* TEXT BLOCK

══════════════════════════════

From spreading price increases to rising wages, it’s signaling more caution on the inflation front than when Powell unveiled the benchmarks less than three months ago.

In a speech to the Fed’s annual Jackson Hole conference, held virtually in late August, Powell sketched out five ways of assessing the outlook for inflation and argued that each of them suggested there was no cause for alarm.

But a report last week showed consumer prices skyrocketed by 6.2% in October from a year earlier, led by cars, food, gasoline, electricity and fuel oil. The personal consumption expenditures price index, the Fed’s favored inflation gauge, rose at a year-on-year rate of 4.4% in September, the most since 1991 and well above the central bank’s 2% target.

Here are how Powell’s five different inflation tests are faring as President Joe Biden considers whether to appoint him to a second four-year term:

1. Are inflation pressures broad-based?

In August, Powell said the spike in inflation up until that point was largely the result of price rises in a narrow group of goods and services directly affected by the pandemic. That’s no longer the case.

“It has become relatively broad-based” in the last couple of months, said Joe Minarik, director of research for the Committee for Economic Development.

2. Are price rises moderating in those goods and services that have experienced the biggest run-ups?

While there were some signs that was happening a few months ago, it’s no longer so clear-cut. Yes, used-car price inflation has come down a lot from its 45.2% high in June, though it is still running in excess of 25%.

Annual price rises for durable goods in general though clocked in at 7.3% in September, the biggest increase since 1981. That’s been fueled by supply-chain snafus that seem unlikely to go away anytime soon and strong demand from consumers flush with cash from successive fiscal packages.

3. What is happening to wages?

Powell told the Jackson Hole conference that he saw little evidence of wage increases that might threaten excessive inflation. Worker pay has picked up since then, as employees have taken advantage of plentiful job openings to quit in record numbers in search of better opportunities.

“We believe the U.S. is entering the tightest labor-market conditions since the 1950s,” Aneta Markowska, chief financial economist at Jefferies Group LLC, wrote in a note this week. As a result, wage pressures are unlikely to ease next year, keeping inflation elevated.

══════════════════════════════

* DATA SHOWN
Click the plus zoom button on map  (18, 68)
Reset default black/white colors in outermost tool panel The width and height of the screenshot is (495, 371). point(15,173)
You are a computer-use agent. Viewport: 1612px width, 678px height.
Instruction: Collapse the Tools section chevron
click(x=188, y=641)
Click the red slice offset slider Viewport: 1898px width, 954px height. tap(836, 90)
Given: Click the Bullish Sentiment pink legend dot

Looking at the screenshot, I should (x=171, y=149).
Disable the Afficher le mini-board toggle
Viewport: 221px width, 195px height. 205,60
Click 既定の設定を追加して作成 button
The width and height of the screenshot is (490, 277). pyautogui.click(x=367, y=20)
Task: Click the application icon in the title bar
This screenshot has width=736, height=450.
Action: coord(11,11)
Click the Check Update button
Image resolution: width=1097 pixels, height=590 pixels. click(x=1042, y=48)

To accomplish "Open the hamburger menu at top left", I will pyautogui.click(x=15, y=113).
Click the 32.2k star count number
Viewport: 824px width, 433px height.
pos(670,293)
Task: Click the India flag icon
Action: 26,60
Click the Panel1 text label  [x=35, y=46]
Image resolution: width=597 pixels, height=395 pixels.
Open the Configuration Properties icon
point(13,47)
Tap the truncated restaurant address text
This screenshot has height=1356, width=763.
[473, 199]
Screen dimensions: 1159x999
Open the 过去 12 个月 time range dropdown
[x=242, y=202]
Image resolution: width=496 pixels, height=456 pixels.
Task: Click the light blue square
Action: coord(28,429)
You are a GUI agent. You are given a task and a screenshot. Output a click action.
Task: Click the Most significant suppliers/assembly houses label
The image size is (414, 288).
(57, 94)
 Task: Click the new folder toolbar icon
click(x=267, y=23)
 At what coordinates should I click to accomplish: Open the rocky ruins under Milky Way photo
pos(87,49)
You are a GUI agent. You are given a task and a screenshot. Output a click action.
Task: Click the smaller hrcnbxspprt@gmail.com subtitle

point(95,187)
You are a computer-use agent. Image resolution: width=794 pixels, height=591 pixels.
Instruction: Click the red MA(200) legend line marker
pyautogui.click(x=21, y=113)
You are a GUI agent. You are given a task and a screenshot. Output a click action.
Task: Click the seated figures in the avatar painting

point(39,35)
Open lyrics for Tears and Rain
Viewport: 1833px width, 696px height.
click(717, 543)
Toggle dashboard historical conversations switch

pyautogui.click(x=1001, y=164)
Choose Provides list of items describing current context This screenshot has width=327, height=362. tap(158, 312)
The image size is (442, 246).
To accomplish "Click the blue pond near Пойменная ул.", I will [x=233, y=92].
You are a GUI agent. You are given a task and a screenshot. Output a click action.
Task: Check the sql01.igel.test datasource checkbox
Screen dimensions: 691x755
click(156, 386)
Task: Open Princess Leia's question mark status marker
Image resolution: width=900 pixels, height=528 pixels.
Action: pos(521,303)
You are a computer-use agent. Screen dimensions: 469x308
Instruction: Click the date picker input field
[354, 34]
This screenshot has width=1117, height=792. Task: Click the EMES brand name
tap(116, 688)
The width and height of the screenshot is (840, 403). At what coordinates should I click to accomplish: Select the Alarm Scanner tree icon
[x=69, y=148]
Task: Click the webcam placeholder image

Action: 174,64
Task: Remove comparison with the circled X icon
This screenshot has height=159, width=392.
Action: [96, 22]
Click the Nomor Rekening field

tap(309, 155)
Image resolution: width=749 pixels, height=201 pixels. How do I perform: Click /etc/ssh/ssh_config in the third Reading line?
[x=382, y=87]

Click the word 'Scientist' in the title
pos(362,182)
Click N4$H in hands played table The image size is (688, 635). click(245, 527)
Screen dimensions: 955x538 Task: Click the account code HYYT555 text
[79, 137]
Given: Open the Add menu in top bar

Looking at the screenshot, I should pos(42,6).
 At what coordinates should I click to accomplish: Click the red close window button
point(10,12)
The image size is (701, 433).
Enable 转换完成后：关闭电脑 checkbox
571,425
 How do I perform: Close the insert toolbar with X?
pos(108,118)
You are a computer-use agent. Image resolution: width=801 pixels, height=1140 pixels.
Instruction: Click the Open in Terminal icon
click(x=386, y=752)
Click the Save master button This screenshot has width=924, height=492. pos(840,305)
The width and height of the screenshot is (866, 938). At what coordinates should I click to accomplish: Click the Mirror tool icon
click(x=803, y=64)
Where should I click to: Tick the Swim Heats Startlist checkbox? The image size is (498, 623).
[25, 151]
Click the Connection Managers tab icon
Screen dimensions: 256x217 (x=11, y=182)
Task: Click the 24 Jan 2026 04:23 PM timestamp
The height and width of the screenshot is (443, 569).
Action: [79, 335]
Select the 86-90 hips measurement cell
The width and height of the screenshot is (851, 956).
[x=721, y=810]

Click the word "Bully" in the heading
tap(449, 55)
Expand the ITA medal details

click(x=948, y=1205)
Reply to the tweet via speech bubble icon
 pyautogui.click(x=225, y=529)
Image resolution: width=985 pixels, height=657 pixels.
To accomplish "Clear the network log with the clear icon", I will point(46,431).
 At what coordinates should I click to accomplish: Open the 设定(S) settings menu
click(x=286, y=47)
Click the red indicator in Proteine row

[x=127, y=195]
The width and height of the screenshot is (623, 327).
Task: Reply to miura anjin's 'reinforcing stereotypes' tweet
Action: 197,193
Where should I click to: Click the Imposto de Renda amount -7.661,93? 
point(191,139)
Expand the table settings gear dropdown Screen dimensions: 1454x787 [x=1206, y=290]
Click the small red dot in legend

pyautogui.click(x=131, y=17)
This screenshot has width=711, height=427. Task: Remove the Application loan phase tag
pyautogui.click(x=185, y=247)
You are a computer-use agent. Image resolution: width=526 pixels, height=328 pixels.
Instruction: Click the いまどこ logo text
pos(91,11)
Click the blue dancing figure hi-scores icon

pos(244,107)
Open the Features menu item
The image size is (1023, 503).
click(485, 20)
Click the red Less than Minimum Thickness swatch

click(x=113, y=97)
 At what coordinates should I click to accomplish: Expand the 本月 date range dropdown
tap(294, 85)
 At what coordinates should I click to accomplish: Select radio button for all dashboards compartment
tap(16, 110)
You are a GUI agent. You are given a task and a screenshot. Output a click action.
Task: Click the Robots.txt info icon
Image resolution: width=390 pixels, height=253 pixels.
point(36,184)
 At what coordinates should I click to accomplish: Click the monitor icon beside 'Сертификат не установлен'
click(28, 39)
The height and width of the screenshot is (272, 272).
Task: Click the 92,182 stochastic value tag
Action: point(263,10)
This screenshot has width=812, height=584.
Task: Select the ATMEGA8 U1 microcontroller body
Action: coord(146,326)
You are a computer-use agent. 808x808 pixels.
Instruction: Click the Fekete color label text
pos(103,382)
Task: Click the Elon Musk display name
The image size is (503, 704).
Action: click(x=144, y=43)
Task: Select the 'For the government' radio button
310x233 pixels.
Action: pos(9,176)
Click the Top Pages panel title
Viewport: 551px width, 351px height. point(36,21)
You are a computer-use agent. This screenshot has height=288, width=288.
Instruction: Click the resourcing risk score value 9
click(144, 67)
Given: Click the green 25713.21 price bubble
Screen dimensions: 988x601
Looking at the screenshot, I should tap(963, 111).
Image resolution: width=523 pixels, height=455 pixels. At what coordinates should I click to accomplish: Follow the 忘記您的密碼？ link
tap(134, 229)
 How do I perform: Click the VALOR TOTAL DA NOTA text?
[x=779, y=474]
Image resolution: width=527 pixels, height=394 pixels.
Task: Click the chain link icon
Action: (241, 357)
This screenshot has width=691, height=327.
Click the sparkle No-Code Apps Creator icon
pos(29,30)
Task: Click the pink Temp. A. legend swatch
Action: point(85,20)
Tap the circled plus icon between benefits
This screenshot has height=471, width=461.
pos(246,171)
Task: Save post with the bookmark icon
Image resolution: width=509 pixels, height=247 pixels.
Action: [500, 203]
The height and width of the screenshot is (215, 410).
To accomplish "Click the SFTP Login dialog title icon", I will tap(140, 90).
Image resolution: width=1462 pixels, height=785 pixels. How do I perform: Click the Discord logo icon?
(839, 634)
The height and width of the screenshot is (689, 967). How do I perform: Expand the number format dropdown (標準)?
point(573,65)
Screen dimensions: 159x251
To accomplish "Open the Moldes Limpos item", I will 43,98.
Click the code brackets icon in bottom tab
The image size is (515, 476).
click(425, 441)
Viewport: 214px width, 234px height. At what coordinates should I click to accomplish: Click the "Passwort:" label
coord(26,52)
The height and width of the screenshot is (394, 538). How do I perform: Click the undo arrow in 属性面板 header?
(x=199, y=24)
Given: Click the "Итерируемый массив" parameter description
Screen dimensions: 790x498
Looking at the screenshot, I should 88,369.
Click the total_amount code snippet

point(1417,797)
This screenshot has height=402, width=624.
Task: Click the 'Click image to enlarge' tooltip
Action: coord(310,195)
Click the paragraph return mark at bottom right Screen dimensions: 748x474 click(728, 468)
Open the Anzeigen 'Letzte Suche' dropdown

══════════════════════════════

* REQUIREMENT 1
In the article on Powell's inflation tests, what was the year-on-year rise in the personal consumption expenditures price index in September?
* REQUIREMENT 2
Rewrite the stretch of the article on Powell's inflation tests from "But a report" through "inflation pressures broad-based?", with "gasoline" changed to "diesel".
* REQUIREMENT 3
Continue the article on Powell's inflation tests from the point where it stops.

* RESULT 1
It rose 4.4%.

* RESULT 2
But a report last week showed consumer prices skyrocketed by 6.2% in October from a year earlier, led by cars, food, diesel, electricity and fuel oil. The personal consumption expenditures price index, the Fed’s favored inflation gauge, rose at a year-on-year rate of 4.4% in September, the most since 1991 and well above the central bank’s 2% target.

Here are how Powell’s five different inflation tests are faring as President Joe Biden considers whether to appoint him to a second four-year term:

1. Are inflation pressures broad-based?

* RESULT 3
4. What is happening to longer-term inflation expectations?

Fed policy makers pay a lot of attention to what Americans are thinking about prices because officials believe that goes a long way to determining where inflation ends up.

If workers and companies are fearful of prices spiraling upward, they’ll act in ways that will help bring that about. Employees will press for outsized wage gains, while companies will be quick to jack up prices to cover their rising costs, and then some.

Inflation expectations among consumers and investors have risen to their highest levels in years as price rises have accelerated, especially for gasoline and other energy products. But so far at least that isn’t setting off alarm bells at the Fed.

5. Are longer-term global forces still pushing down inflation?

Over the past quarter century, inflation has generally been low in the U.S. and across much of the industrial world. Powell has ascribed that to a variety of structural factors, including technological advances and globalization, and argued they would continue to act as a check on inflation even after the pandemic is over.

There are signs though that some of those forces may be becoming less powerful, at least for now. Import prices, perhaps the best measure of inflationary impulses from abroad, have risen sharply recently.

“Powell’s Jackson Hole speech in August provided a clear, comprehensive and authoritative statement, enumerated in five pillars, of the widespread team ‘transitory’ view of inflation that prevailed at that time,” former Treasury Secretary and paid Bloomberg contributor Lawrence Summers said in a Nov. 15 tweet. “Today, all five pillars are wobbly at best.”